As a condition of his employment, Tieman signed a covenant not to compete with Victaulic. In relevant part, he agreed that upon leaving Victaulic he would not sell or distribute the types of items regularly sold (or contemplated for sale) by Victaulic for 12 months (1) within a ten-state Restricted Victaulic Sales Region, or (2) in any area in which Victaulic products are sold on behalf of nine named competitors (of which Tyco is one). He further agreed (3) not to solicit any past or present Victaulic customer on behalf of any business in competition with it.1

Upon leaving Victaulic, Tieman immediately began working as a sales representative for Tyco, selling the same kinds of products he sold for Victaulic. Tieman alleges (and Victaulic appears to admit) that he does not sell Tyco products in his former three-state focus area, but he does sell within the ten-state Restricted Victaulic Sales Region.

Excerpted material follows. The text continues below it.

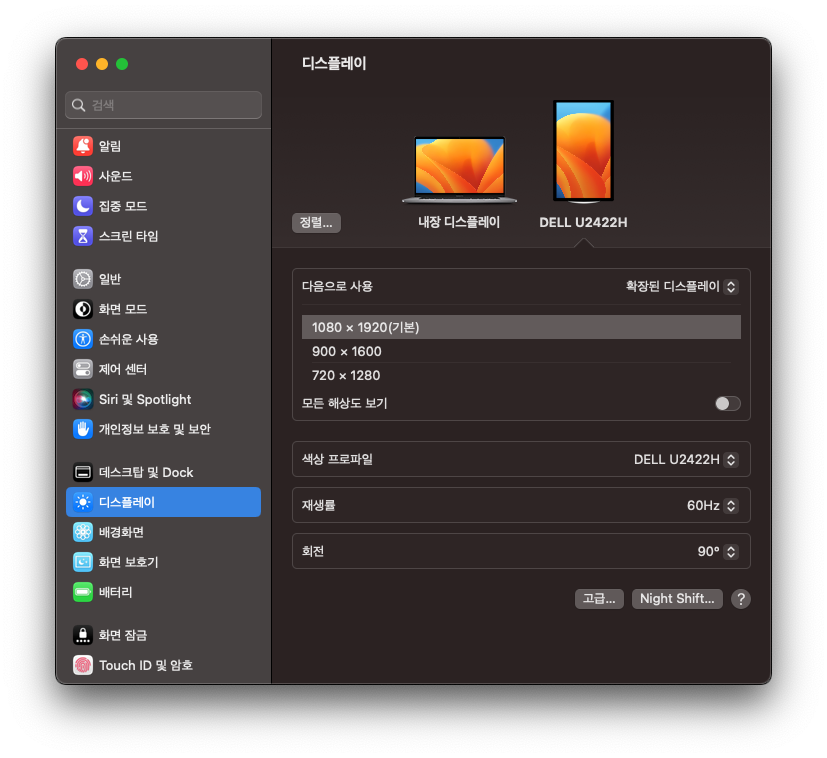Change 회전 using the 90° dropdown

click(x=717, y=551)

Tieman and Tyco filed a declaratory judgment action against Victaulic in December 2006 in the Southern District of Ohio seeking a declaration that the covenant not to compete was invalid under Pennsylvania law. Victaulic counterclaimed against both for breach of contract, misappropriation of trade secrets, tortious interference with contractual relations, and unfair competition. It also filed its own substantially identical suit in the Eastern District of Pennsylvania. The Ohio District Court transferred its case to Pennsylvania's Eastern District, and the two cases were consolidated.

At the time of consolidation, two motions were pending: (1) Victaulic's request for a preliminary injunction, and (2) Tyco and Tieman's motion to dismiss for failure to state a claim. The District Court granted the motion to dismiss on the breach of contract, tortious interference, and unfair competition claims. In so doing, it ruled that the covenant not to compete was invalid because it was unreasonable as a matter of law. Because the dismissed claims were premised on the agreement's validity, none could survive this ruling. The Court reserved judgment on the trade secrets claim, asking the parties for supplemental briefing. Because the Court stayed its actions when Victaulic appealed, the motion to dismiss that count is still pending.

II. Appellate Jurisdiction

Victaulic argues that we have jurisdiction under 28 U.S.C. § 1292(a)(1), which provides for appellate review of interlocutory orders "refusing . . . injunctions." Here, the District Court did not explicitly deny an injunction, but Victaulic argues that the dismissal of four counts of the complaint effectively denied Victaulic's requests for preliminary (and permanent) injunctions related to those claims.

An order that has the "practical effect of refusing an injunction" can be appealable under § 1292(a)(1). Carson v. Am. Brands, Inc., 450 U.S. 79, 84, 101 S.Ct. 993, 67 L.Ed.2d 59 (1981). But "the mere fact that injunctive relief is requested and is therefore encompassed within the ruling made by the court on other grounds does not transform the ruling into one denying an injunction." Shirey v. Bensalem Twp., 663 F.2d 472, 477 (3d Cir.1981). Rather, § 1292(a)(1) covers situations in which "the requested injunction was the predominant relief sought." Id. at 478. By moving for a preliminary injunction, Victaulic demonstrated that one of its chief goals was to end Tieman's (admitted) violation of the covenant not to compete. Thus, the dismissal had the practical effect of refusing an injunction.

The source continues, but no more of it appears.